Ein Blick genuegt
PROLOG
Es war eine unheimliche Nacht.
Hinter dunklen, schnell davonziehenden Wolken lugte der Vollmond hervor, während ein frischer Herbstwind durch die Bäume und über den gepflegten Rasen pfiff.
Drei Jungen bewegten sich leise durch die Dunkelheit und schlichen an den Grabsteinen entlang, bis sie am entlegensten Ende des Friedhofs von Wolf River standen. Hier an dem neuen Grab gab es keine Bäume, keinen malerischen Bach oder Büsche. Auch keinen Grabstein oder sonst einen Hinweis. Einfach nur ebene, kalte Erde.

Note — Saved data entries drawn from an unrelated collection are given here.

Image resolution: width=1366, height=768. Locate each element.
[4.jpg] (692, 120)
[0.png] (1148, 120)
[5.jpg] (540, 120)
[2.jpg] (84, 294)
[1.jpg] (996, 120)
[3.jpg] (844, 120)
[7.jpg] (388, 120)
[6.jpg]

Mit grimmigen Gesichtern stellten sich die Jungen um das Grab.
Lucas Blackhawk war der erste, der sprach. Er war dreizehn und damit der älteste von den dreien. „Hast du, was wir brauchen, Santos?”
Nick Santos, der Jüngste, griff unter sein Sweatshirt und zog einen Hammer hervor. „Ich war nicht schnell genug, um auch noch die Nägel zu schnappen. Grunts kam den Flur entlang und hätte mich fast im Werkzeugraum erwischt.”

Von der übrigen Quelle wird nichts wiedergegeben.